Crown Capital Management Climate Concerns 'People are dying as a result of climate change'

Crown Capital Management Climate Concerns 'People are dying as a result of climate change'

The case of Ioane Teitiota, the first person to ever apply for refugee status due to climate change, has been rejected. His lawyer Dr. Michael Kidd says industrialized nations have to take responsibility.

Ioane Teitiota and his wife moved to New Zealand from the low-lying Pacific island nation of Kiribati six years ago. He said that rising sea levels had made it dangerous for him and his family to return home. According to the judge's ruling in this case, Ioane Teitiota did not fit the definition of a refugee under international guidelines. Dr Michael Kidd is the lawyer representing Mr Teitiota.

DW: Dr Michael Kidd, what is your reaction to the ruling?

Michael Kidd: Obviously my client Mr Teitiota and I were very disappointed. I was a bit surprised by the judge's reasoning in a couple of areas. One is he said that if we allow this case, there will be - he used the word millions - of people who want to become refugees of one sort or another, and I don't think that's very good reasoning at all. It's ignoring the circumstances of a particular case.

If you had been successful, you would have broadened the international definition of what a refugee is. You must have known taking on the case that it could be a long shot. So aside from hoping to win this case, what did you hope to achieve?

Publicity for the plight of people affected by climate change in the world. Not only people in the Pacific low-lying atolls, but in Africa, the Arctic - people there are suffering from melting ice, forest fires in Australia, forest fires even in the United States, all caused by rising temperatures and less rain due to climate change. So I was quite conscious of trying to make a point.

So you're really trying to draw attention to the human story here.

Yes.
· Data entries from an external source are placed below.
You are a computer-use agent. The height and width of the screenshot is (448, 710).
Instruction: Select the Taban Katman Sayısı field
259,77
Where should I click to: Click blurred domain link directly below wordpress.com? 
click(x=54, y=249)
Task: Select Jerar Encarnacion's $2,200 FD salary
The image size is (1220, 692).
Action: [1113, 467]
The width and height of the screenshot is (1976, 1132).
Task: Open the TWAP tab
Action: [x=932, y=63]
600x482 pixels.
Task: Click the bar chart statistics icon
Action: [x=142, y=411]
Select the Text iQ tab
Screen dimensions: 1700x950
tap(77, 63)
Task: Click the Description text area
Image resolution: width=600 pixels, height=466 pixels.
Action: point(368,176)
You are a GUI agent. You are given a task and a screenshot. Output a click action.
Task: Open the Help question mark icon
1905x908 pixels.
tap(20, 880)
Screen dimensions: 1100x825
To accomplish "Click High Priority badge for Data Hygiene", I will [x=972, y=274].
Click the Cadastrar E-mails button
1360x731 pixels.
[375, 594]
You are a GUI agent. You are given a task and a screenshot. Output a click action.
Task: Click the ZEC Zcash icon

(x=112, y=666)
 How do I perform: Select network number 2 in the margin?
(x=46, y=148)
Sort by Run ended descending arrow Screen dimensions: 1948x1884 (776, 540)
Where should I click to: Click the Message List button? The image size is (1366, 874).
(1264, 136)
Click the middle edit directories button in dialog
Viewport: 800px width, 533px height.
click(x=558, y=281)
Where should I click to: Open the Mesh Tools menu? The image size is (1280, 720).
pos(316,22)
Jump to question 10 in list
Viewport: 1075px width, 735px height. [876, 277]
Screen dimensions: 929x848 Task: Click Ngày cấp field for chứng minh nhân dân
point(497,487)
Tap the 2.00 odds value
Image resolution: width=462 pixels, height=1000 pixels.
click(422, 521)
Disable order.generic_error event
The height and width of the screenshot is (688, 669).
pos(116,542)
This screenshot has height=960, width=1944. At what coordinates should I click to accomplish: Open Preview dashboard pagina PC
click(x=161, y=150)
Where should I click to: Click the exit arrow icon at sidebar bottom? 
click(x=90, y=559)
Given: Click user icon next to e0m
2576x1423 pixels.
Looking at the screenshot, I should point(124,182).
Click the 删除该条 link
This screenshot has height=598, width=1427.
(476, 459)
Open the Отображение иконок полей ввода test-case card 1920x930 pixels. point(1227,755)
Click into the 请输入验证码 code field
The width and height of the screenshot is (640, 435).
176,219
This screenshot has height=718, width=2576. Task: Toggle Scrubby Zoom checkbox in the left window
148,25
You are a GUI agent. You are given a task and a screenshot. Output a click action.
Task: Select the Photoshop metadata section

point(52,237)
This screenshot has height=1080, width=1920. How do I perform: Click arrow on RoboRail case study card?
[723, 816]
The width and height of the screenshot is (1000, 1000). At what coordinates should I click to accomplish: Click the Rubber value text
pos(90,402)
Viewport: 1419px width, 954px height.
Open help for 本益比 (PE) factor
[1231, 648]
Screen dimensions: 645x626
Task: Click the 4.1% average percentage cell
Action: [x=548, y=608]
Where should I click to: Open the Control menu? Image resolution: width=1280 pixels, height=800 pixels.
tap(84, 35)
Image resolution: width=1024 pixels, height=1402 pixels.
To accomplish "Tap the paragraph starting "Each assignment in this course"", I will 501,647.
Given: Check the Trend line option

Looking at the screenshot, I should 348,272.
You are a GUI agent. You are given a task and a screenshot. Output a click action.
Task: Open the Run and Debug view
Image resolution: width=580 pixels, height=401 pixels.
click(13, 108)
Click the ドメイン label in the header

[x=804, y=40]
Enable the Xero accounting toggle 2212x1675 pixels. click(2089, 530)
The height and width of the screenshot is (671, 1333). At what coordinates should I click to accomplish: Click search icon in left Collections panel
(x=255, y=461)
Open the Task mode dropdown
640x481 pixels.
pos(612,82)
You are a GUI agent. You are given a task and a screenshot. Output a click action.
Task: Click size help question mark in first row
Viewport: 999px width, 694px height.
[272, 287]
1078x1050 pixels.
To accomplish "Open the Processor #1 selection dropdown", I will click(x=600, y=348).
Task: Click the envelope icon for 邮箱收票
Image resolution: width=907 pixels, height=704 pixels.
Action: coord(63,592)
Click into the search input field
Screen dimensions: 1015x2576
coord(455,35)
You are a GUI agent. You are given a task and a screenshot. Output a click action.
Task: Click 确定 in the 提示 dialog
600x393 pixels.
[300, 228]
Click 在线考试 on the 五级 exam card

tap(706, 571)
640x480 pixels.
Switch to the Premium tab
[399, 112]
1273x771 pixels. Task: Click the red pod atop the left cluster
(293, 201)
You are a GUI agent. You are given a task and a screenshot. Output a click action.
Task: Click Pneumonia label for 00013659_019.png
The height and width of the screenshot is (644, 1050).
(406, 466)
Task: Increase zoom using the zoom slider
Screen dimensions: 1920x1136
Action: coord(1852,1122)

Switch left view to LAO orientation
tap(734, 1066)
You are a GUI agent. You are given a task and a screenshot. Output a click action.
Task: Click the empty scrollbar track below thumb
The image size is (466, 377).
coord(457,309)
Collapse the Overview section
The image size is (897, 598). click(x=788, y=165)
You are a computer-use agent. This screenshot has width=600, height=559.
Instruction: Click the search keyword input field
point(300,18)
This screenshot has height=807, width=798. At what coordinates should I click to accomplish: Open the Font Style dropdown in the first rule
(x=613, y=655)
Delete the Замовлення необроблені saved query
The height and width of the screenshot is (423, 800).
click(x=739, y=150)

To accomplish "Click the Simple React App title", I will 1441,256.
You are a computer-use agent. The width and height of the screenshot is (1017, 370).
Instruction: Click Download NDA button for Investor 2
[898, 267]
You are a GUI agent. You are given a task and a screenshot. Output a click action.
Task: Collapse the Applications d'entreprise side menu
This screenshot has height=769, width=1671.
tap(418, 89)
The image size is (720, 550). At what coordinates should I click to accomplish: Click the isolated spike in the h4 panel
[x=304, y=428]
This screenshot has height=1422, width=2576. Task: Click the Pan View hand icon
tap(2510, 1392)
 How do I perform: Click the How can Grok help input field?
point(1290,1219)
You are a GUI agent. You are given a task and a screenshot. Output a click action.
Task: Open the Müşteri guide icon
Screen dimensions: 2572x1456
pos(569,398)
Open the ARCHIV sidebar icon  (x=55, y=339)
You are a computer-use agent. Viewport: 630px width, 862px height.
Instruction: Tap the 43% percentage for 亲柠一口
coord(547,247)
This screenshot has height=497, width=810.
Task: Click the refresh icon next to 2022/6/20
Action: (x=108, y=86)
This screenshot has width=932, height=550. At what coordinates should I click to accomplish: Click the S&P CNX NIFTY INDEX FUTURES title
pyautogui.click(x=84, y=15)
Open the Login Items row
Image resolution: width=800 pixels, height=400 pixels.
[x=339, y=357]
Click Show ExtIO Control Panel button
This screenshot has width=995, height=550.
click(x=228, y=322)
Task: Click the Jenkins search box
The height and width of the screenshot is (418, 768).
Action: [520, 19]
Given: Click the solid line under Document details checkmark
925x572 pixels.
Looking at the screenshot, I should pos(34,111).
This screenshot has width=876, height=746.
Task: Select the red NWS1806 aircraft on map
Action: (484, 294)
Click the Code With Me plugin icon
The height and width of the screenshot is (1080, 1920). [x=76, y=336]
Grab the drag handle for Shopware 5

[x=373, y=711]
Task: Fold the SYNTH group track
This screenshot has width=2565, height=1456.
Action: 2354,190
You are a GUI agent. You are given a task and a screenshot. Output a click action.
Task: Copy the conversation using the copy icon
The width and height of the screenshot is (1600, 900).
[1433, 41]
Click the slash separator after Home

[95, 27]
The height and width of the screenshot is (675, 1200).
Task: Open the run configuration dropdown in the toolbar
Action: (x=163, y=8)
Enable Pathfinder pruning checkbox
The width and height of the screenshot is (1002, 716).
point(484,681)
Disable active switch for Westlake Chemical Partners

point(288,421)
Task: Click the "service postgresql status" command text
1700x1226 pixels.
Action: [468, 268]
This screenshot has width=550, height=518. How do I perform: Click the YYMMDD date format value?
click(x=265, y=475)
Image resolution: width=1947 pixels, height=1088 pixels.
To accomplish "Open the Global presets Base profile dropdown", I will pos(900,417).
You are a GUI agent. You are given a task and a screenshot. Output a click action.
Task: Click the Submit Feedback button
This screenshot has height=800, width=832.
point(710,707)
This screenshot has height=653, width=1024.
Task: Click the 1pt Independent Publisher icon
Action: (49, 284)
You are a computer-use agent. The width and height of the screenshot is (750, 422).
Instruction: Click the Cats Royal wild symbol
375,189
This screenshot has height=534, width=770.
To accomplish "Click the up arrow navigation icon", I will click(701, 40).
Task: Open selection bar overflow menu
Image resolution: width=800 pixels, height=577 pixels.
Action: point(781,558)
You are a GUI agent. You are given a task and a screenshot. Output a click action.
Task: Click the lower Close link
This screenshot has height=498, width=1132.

I want to take up a point the judge made in relation to that point. He said that industrial powers that have caused most of the pollution can't be held responsible because they're not doing it out of malice. My rebuttal to that is the industrial nations can foresee that if they do not stop using fossil fuels and causing CO2 levels to rise, they can foresee clearly that it could damage low-lying atolls. So that if you apply the legal foreseeability principle then I think you've got a nexus there to say, well, if they don't stop it, then they're being negligent, or even in some cases criminally negligent, because people are dying as a result of climate change.